Mr. Chi Keung Lee (Ken C. K. Lee) obtained his bachelor and MPhil degrees both in computing from the Hong Kong Polytechnic University. Before starting his PhD study in the Pennsylvania State University in Fall 2004, he worked as a project engineer in the Center for Innovation and Technology, the Chinese University of Hong Kong and as a research associate in the Department of Computing, the Hong Kong Polytechnic University.
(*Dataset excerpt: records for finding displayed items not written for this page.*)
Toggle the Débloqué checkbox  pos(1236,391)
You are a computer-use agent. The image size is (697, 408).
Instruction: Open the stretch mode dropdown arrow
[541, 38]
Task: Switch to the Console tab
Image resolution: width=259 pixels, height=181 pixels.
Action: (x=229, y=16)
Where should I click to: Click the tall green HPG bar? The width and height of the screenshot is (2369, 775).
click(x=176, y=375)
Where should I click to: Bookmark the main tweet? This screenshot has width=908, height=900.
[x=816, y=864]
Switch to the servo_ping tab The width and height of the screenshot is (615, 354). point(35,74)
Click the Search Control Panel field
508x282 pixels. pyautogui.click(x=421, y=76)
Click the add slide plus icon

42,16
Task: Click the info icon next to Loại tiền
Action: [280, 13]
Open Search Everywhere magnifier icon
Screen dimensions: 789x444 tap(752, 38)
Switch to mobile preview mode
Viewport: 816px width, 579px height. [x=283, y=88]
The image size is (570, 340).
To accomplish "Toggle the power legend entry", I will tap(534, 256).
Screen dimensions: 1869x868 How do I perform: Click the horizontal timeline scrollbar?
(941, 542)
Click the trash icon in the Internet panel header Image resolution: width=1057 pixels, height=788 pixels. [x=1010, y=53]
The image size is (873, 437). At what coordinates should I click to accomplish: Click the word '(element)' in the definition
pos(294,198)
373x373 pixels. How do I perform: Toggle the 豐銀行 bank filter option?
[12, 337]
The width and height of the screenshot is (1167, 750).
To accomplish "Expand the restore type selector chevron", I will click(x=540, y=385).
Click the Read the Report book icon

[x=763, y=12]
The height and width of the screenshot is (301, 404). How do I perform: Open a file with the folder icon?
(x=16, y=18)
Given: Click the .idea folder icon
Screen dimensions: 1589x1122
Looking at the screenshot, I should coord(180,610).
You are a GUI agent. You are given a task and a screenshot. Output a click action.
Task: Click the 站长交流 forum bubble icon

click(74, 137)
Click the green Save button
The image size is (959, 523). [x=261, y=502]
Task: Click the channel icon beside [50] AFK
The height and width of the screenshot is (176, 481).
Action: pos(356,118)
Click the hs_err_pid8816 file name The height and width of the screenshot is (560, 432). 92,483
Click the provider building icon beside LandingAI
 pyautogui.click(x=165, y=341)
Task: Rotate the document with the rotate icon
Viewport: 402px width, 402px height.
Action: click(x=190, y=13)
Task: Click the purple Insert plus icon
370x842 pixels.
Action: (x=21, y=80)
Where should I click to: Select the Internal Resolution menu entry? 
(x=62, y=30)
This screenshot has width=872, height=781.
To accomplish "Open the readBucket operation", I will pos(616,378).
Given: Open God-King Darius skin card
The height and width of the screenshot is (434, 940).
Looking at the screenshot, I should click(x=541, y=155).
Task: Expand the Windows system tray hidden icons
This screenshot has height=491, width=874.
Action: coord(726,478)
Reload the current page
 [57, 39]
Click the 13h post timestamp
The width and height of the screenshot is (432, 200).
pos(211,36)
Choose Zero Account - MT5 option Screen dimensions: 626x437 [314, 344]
In the five years of his PhD program, Ken C. K. Lee completed all required course works within the first two academic years and passed the PhD candidacy examination in his first semester in Pennsylvania State University. He also passed both the English proficiency test and the comprehensive examination by the end of the second year. He coauthored more than twenty research papers, some of which were published in prestigious conference proceedings and journals. He gave talks, presentations and demonstrations about his latest research results to the research community and the general public. He also provided professional services as external reviewers for conferences (such as ICDCS, ICDE, MDM, etc.) and journals (such as TKDE) and as assistants for conference organizations (including CIKM, INFOSCALE, MDM, etc). In the later years of his PhD program, he mentored several junior members of his research group, including three students in the MS/MEng programs, an exchange PhD student, and two novice PhD students. He was the recipient of the research assistant award in the Department of Computer Science and Engineering, the Pennsylvania State University in 2007. He also received industrial awards for his innovative software applications, among which, the First Prize and the Most Useful Widget in Yahoo! Widget Contest in 2007 and the Second Runner- up in Cisco IP Phone Application Competition (HK) in 2003. He is currently a student member of the ACM and the IEEE.